### DESCRIPTION OF THE TASK
The records below are to be transcribed exactly as they appear.

### RECORDS SUPPLIED
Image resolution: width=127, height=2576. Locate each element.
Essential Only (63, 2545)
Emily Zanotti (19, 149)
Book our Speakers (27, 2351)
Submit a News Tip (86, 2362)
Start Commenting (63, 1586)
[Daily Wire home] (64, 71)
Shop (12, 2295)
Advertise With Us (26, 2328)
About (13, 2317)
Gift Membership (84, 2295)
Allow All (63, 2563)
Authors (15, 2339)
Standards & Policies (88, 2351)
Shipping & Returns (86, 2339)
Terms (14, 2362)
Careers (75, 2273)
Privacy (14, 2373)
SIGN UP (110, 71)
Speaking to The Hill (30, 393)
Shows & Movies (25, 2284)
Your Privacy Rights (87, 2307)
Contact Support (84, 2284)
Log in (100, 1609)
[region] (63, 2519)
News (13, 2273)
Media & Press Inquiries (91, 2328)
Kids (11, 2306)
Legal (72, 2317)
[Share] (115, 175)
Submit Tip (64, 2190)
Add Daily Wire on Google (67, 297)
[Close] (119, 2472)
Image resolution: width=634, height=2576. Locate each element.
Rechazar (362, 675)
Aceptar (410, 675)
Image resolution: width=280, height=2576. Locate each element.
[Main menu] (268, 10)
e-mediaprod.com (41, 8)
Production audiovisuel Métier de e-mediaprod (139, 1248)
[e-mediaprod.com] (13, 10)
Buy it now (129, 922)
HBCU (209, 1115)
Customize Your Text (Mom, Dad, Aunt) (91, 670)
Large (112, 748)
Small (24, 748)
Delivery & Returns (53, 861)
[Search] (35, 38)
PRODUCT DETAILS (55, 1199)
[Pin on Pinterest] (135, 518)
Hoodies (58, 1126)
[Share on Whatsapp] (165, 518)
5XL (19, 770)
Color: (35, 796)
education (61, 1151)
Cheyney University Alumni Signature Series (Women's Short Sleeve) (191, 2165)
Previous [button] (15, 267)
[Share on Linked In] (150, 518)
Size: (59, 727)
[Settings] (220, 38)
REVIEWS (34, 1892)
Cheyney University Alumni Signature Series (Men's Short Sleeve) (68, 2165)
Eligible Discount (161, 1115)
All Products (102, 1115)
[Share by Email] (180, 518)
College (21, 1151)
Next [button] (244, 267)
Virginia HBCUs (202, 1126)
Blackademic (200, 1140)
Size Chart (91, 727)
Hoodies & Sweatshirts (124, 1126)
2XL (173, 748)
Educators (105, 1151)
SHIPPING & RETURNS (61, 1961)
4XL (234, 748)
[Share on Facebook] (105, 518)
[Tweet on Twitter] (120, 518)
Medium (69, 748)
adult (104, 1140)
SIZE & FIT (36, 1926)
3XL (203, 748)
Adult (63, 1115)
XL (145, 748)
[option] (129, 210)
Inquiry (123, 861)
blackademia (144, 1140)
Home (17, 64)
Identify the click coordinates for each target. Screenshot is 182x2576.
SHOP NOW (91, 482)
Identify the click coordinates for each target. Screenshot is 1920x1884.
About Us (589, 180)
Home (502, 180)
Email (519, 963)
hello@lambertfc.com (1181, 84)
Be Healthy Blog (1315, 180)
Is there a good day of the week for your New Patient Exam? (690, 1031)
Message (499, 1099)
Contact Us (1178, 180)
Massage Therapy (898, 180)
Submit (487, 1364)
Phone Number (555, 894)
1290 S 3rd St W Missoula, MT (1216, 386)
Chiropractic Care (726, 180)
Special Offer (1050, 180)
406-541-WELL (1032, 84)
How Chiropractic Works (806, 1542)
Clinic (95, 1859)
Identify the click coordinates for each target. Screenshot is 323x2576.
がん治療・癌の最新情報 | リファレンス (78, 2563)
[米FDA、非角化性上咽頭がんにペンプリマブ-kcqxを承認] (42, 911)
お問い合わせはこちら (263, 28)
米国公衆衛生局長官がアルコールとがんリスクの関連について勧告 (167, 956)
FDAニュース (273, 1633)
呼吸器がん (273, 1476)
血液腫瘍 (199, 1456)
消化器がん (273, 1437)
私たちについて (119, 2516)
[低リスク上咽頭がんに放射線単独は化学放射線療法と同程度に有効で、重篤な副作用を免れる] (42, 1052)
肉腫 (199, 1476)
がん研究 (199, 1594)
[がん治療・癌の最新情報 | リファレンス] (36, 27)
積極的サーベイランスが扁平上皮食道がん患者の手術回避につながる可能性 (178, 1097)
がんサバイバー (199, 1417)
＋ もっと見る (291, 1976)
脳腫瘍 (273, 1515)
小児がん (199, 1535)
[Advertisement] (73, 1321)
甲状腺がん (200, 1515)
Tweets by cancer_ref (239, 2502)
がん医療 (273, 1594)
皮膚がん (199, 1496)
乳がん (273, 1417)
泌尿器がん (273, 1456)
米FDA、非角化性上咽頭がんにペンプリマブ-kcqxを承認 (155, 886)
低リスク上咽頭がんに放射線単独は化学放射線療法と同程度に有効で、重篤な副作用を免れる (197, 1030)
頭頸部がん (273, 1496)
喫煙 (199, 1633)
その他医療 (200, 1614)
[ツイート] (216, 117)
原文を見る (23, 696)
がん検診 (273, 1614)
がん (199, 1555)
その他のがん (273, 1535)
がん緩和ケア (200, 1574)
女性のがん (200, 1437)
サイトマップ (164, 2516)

### RESPONSE
Image resolution: width=127, height=2576. Locate each element.
Essential Only (63, 2545)
Emily Zanotti (19, 149)
Book our Speakers (27, 2351)
Submit a News Tip (86, 2362)
Start Commenting (63, 1586)
[Daily Wire home] (64, 71)
Shop (12, 2295)
Advertise With Us (26, 2328)
About (13, 2317)
Gift Membership (84, 2295)
Allow All (63, 2563)
Authors (15, 2339)
Standards & Policies (88, 2351)
Shipping & Returns (86, 2339)
Terms (14, 2362)
Careers (75, 2273)
Privacy (14, 2373)
SIGN UP (110, 71)
Speaking to The Hill (30, 393)
Shows & Movies (25, 2284)
Your Privacy Rights (87, 2307)
Contact Support (84, 2284)
Log in (100, 1609)
[region] (63, 2519)
News (13, 2273)
Media & Press Inquiries (91, 2328)
Kids (11, 2306)
Legal (72, 2317)
[Share] (115, 175)
Submit Tip (64, 2190)
Add Daily Wire on Google (67, 297)
[Close] (119, 2472)
Image resolution: width=634, height=2576. Locate each element.
Rechazar (362, 675)
Aceptar (410, 675)
Image resolution: width=280, height=2576. Locate each element.
[Main menu] (268, 10)
e-mediaprod.com (41, 8)
Production audiovisuel Métier de e-mediaprod (139, 1248)
[e-mediaprod.com] (13, 10)
Buy it now (129, 922)
HBCU (209, 1115)
Customize Your Text (Mom, Dad, Aunt) (91, 670)
Large (112, 748)
Small (24, 748)
Delivery & Returns (53, 861)
[Search] (35, 38)
PRODUCT DETAILS (55, 1199)
[Pin on Pinterest] (135, 518)
Hoodies (58, 1126)
[Share on Whatsapp] (165, 518)
5XL (19, 770)
Color: (35, 796)
education (61, 1151)
Cheyney University Alumni Signature Series (Women's Short Sleeve) (191, 2165)
Previous [button] (15, 267)
[Share on Linked In] (150, 518)
Size: (59, 727)
[Settings] (220, 38)
REVIEWS (34, 1892)
Cheyney University Alumni Signature Series (Men's Short Sleeve) (68, 2165)
Eligible Discount (161, 1115)
All Products (102, 1115)
[Share by Email] (180, 518)
College (21, 1151)
Next [button] (244, 267)
Virginia HBCUs (202, 1126)
Blackademic (200, 1140)
Size Chart (91, 727)
Hoodies & Sweatshirts (124, 1126)
2XL (173, 748)
Educators (105, 1151)
SHIPPING & RETURNS (61, 1961)
4XL (234, 748)
[Share on Facebook] (105, 518)
[Tweet on Twitter] (120, 518)
Medium (69, 748)
adult (104, 1140)
SIZE & FIT (36, 1926)
3XL (203, 748)
Adult (63, 1115)
XL (145, 748)
[option] (129, 210)
Inquiry (123, 861)
blackademia (144, 1140)
Home (17, 64)
Identify the click coordinates for each target. Screenshot is 182x2576.
SHOP NOW (91, 482)
Identify the click coordinates for each target. Screenshot is 1920x1884.
About Us (589, 180)
Home (502, 180)
Email (519, 963)
hello@lambertfc.com (1181, 84)
Be Healthy Blog (1315, 180)
Is there a good day of the week for your New Patient Exam? (690, 1031)
Message (499, 1099)
Contact Us (1178, 180)
Massage Therapy (898, 180)
Submit (487, 1364)
Phone Number (555, 894)
1290 S 3rd St W Missoula, MT (1216, 386)
Chiropractic Care (726, 180)
Special Offer (1050, 180)
406-541-WELL (1032, 84)
How Chiropractic Works (806, 1542)
Clinic (95, 1859)
Identify the click coordinates for each target. Screenshot is 323x2576.
がん治療・癌の最新情報 | リファレンス (78, 2563)
[米FDA、非角化性上咽頭がんにペンプリマブ-kcqxを承認] (42, 911)
お問い合わせはこちら (263, 28)
米国公衆衛生局長官がアルコールとがんリスクの関連について勧告 (167, 956)
FDAニュース (273, 1633)
呼吸器がん (273, 1476)
血液腫瘍 (199, 1456)
消化器がん (273, 1437)
私たちについて (119, 2516)
[低リスク上咽頭がんに放射線単独は化学放射線療法と同程度に有効で、重篤な副作用を免れる] (42, 1052)
肉腫 (199, 1476)
がん研究 (199, 1594)
[がん治療・癌の最新情報 | リファレンス] (36, 27)
積極的サーベイランスが扁平上皮食道がん患者の手術回避につながる可能性 (178, 1097)
がんサバイバー (199, 1417)
＋ もっと見る (291, 1976)
脳腫瘍 (273, 1515)
小児がん (199, 1535)
[Advertisement] (73, 1321)
甲状腺がん (200, 1515)
Tweets by cancer_ref (239, 2502)
がん医療 (273, 1594)
皮膚がん (199, 1496)
乳がん (273, 1417)
泌尿器がん (273, 1456)
米FDA、非角化性上咽頭がんにペンプリマブ-kcqxを承認 (155, 886)
低リスク上咽頭がんに放射線単独は化学放射線療法と同程度に有効で、重篤な副作用を免れる (197, 1030)
頭頸部がん (273, 1496)
喫煙 (199, 1633)
その他医療 (200, 1614)
[ツイート] (216, 117)
原文を見る (23, 696)
がん検診 (273, 1614)
がん (199, 1555)
その他のがん (273, 1535)
がん緩和ケア (200, 1574)
女性のがん (200, 1437)
サイトマップ (164, 2516)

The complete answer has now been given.